Task statement:
Retype only the lines below from the one with "[whatsapp] (78, 1987)" to the one with "serieAgoal.it (1077, 704)", inclusive, skipping every image.

━━━━━━━━

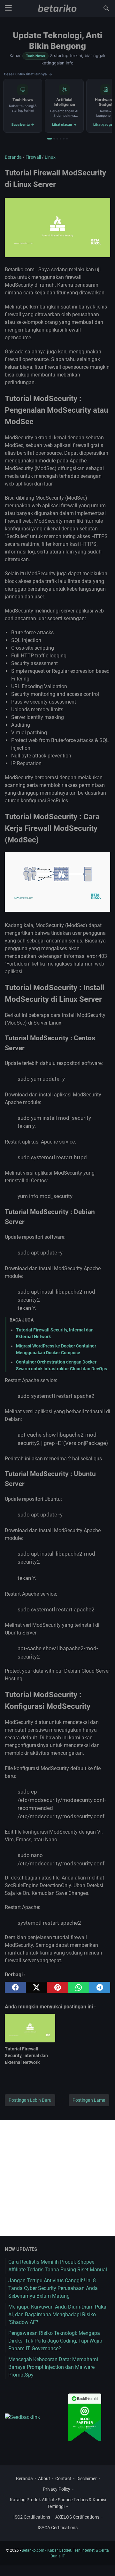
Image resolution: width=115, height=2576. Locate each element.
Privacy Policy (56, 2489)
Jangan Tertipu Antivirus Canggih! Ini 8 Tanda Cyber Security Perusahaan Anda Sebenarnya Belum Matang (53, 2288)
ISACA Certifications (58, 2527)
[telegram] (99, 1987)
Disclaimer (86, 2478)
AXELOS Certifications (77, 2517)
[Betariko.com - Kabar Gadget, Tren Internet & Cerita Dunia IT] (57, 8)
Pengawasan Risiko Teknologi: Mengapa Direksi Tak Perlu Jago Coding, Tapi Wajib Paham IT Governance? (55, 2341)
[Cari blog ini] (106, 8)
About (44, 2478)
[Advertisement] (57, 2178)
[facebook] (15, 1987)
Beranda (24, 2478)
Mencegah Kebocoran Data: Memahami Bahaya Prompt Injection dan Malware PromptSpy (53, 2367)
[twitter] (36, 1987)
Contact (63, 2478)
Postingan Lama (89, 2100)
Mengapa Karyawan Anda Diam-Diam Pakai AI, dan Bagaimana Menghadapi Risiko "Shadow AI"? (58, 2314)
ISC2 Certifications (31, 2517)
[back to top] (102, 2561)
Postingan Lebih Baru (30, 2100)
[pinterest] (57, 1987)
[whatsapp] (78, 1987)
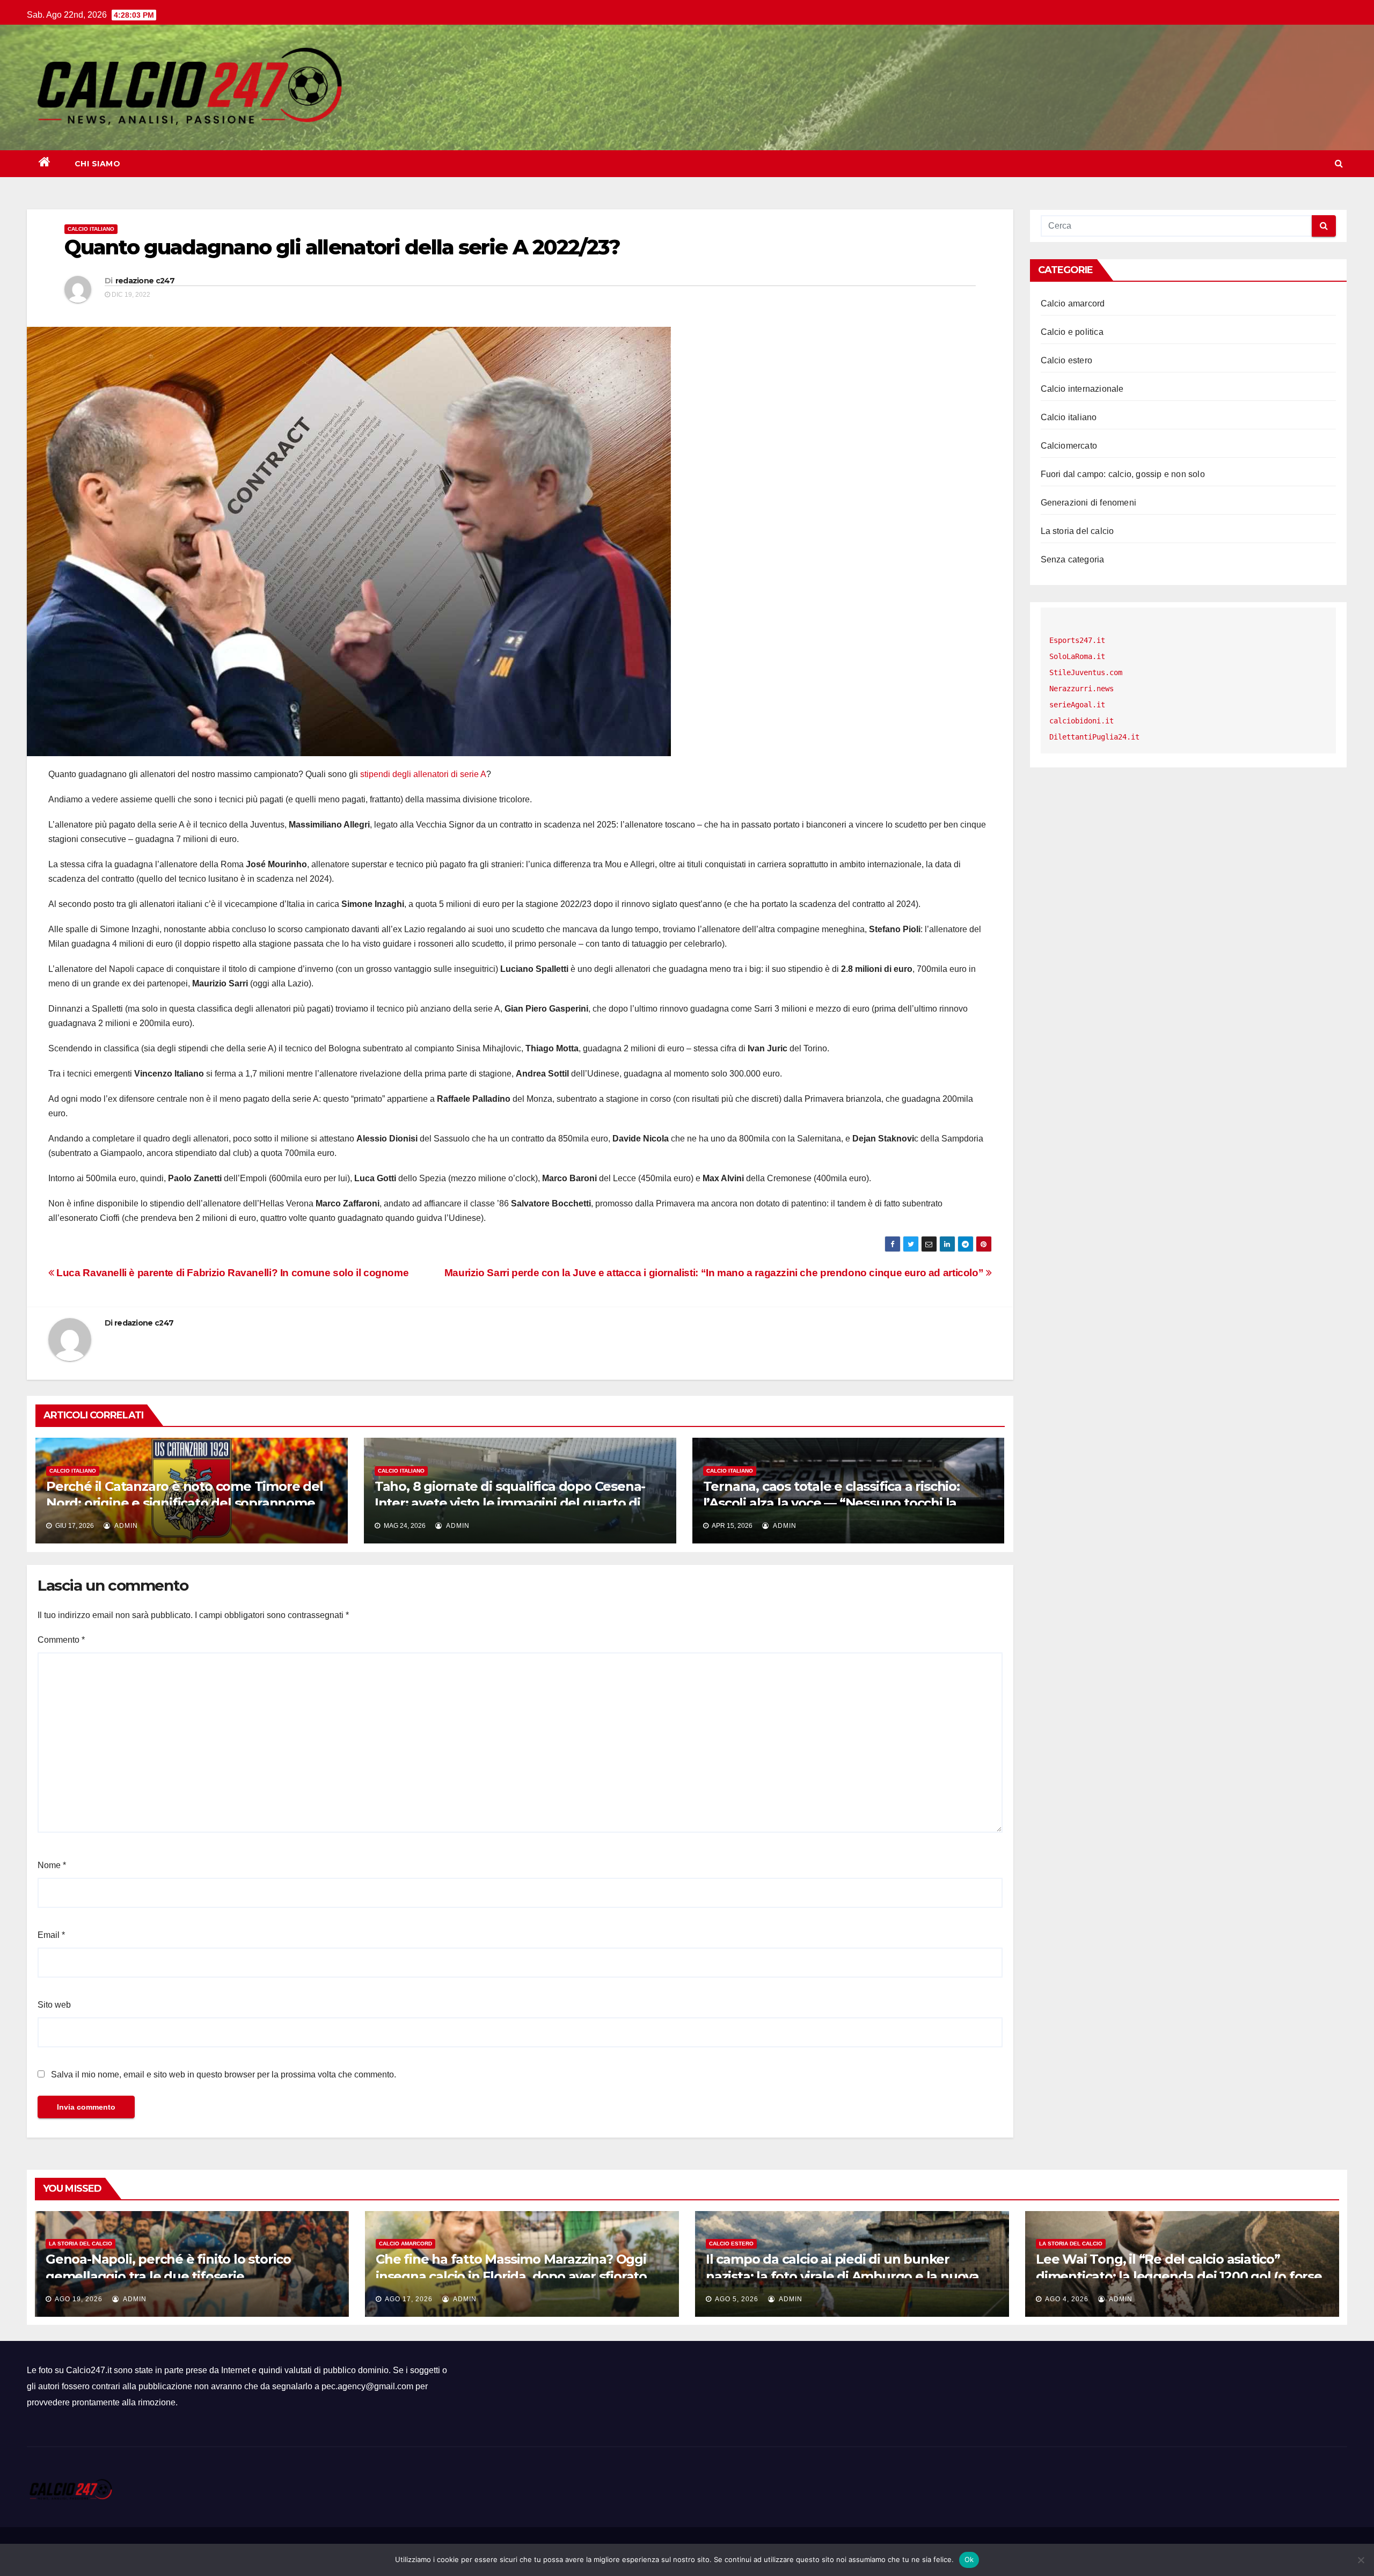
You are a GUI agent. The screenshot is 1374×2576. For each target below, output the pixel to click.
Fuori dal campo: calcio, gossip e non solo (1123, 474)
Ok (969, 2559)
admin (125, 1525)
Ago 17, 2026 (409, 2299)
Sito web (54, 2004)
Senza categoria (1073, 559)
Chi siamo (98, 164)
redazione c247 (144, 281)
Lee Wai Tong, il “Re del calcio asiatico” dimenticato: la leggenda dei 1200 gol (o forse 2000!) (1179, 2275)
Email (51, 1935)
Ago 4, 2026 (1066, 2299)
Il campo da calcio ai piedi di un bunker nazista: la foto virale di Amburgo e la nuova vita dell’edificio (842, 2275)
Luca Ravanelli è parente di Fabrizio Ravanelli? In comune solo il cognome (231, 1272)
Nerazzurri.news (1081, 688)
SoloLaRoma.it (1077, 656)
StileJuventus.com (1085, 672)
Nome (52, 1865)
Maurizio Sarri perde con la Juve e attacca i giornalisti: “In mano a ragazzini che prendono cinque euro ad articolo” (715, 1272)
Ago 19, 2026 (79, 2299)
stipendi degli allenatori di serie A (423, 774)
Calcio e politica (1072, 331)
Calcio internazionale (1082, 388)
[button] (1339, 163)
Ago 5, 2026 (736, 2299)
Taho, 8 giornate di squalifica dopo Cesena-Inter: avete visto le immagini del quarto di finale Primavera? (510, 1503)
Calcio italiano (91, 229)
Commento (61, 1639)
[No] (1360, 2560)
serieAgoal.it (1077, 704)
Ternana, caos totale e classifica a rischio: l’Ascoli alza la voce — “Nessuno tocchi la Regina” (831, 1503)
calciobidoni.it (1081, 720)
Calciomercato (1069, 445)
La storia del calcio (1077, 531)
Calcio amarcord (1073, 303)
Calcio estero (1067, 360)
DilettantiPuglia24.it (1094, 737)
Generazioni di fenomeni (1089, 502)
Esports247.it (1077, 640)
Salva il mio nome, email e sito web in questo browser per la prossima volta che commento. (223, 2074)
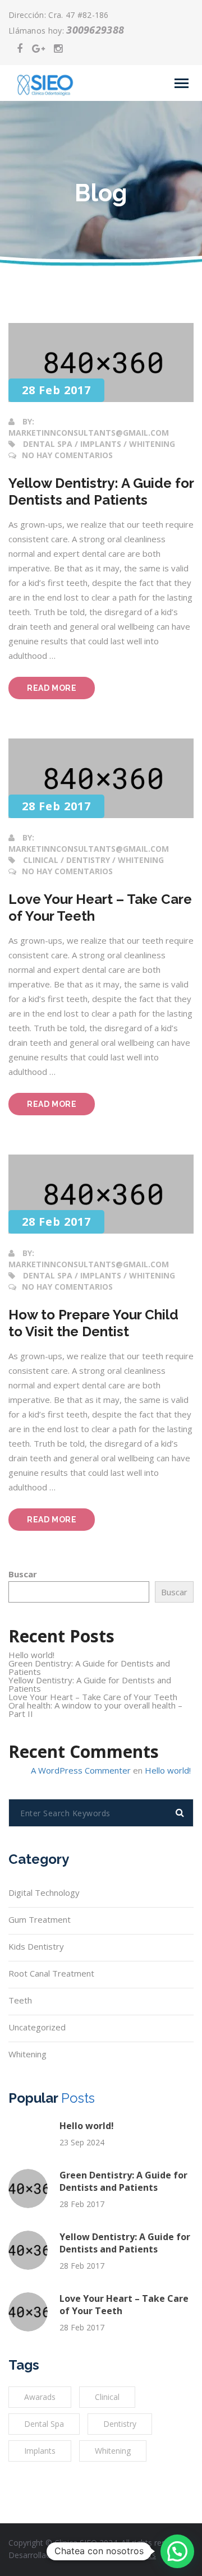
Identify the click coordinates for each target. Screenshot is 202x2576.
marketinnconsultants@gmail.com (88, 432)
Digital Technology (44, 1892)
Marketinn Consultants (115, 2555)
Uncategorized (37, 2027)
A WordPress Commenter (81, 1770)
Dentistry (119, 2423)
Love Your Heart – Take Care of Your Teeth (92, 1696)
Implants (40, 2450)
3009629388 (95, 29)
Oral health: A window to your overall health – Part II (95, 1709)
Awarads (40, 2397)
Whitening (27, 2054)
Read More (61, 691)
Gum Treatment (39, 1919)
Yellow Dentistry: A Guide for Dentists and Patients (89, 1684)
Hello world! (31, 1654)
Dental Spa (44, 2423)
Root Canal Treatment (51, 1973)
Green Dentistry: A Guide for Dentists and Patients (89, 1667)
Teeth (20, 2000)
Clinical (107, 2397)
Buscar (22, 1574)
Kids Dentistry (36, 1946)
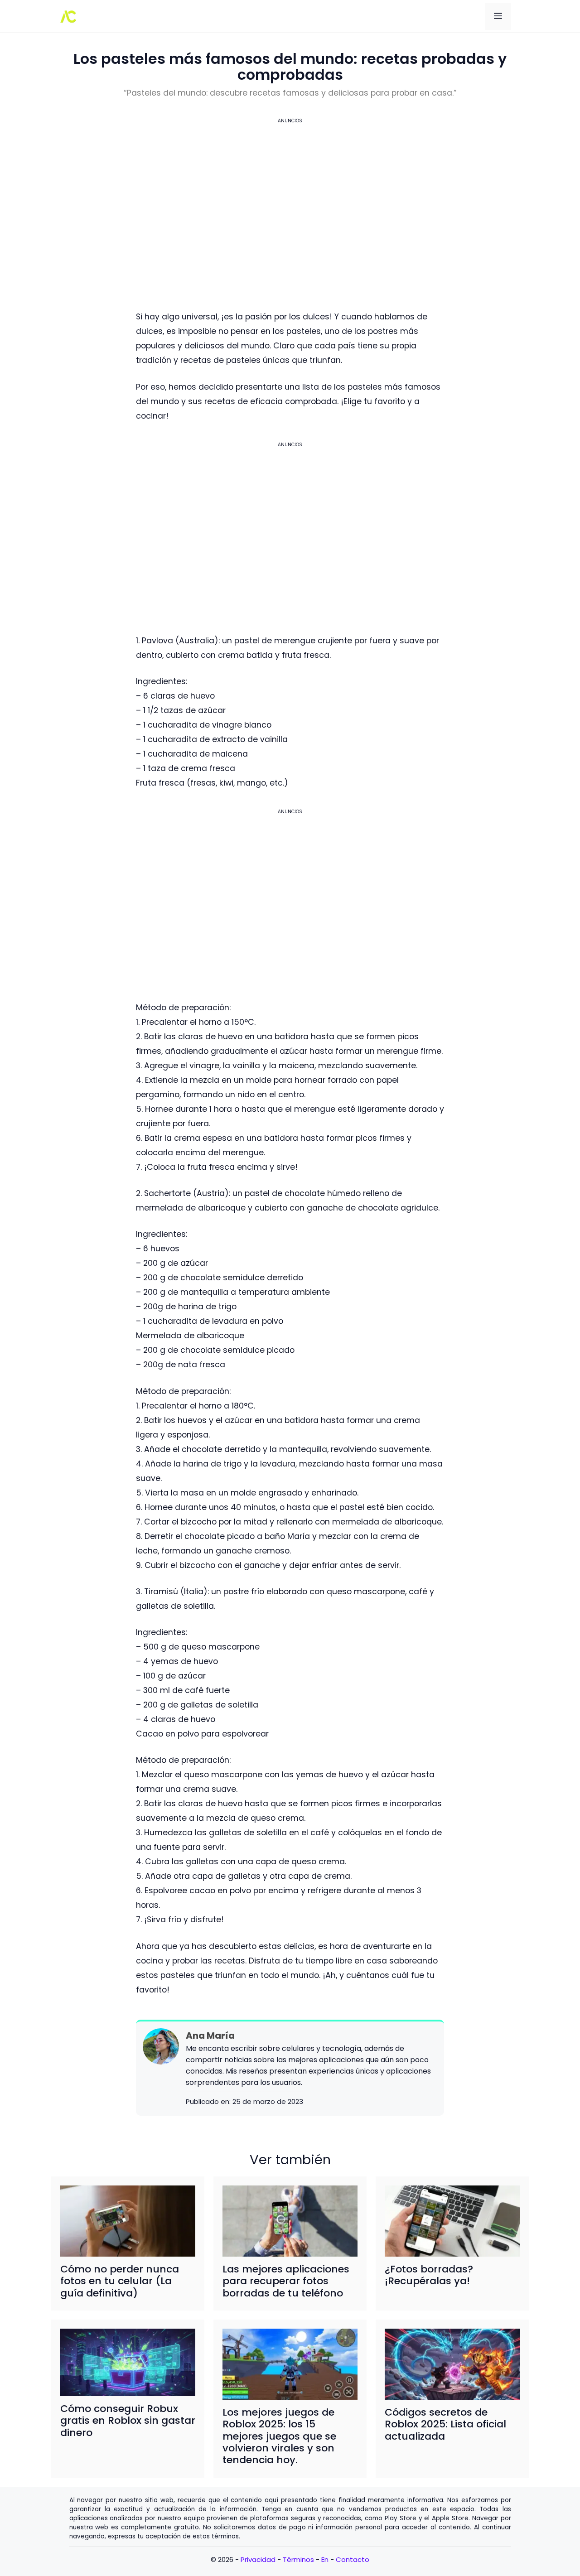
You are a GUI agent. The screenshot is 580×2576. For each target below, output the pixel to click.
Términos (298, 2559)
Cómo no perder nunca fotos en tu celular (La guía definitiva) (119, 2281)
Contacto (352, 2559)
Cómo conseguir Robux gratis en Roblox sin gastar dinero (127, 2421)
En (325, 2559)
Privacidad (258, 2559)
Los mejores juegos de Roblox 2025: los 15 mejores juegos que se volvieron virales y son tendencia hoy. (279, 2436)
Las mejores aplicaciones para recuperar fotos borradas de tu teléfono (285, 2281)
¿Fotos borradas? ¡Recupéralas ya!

━━━━━━━━

Final answer:
[whatsapp] (78, 1987)
You are a GUI agent. The screenshot is 1374×2576. For each target below, output the pixel to click.
Fuori dal campo: calcio, gossip e non solo (1123, 474)
Ok (969, 2559)
admin (125, 1525)
Ago 17, 2026 (409, 2299)
Sito web (54, 2004)
Senza categoria (1073, 559)
Chi siamo (98, 164)
redazione c247 (144, 281)
Lee Wai Tong, il “Re del calcio asiatico” dimenticato: la leggenda dei 1200 gol (o forse 2000!) (1179, 2275)
Email (51, 1935)
Ago 4, 2026 (1066, 2299)
Il campo da calcio ai piedi di un bunker nazista: la foto virale di Amburgo e la nuova vita dell’edificio (842, 2275)
Luca Ravanelli è parente di Fabrizio Ravanelli? In comune solo il cognome (231, 1272)
Nerazzurri.news (1081, 688)
SoloLaRoma.it (1077, 656)
StileJuventus.com (1085, 672)
Nome (52, 1865)
Maurizio Sarri perde con la Juve e attacca i giornalisti: “In mano a ragazzini che prendono cinque euro ad articolo” (715, 1272)
Ago 19, 2026 (79, 2299)
stipendi degli allenatori di serie A (423, 774)
Calcio e politica (1072, 331)
Calcio internazionale (1082, 388)
[button] (1339, 163)
Ago 5, 2026 (736, 2299)
Taho, 8 giornate di squalifica dopo Cesena-Inter: avete visto le immagini del quarto di finale Primavera? (510, 1503)
Calcio italiano (91, 229)
Commento (61, 1639)
[No] (1360, 2560)
serieAgoal.it (1077, 704)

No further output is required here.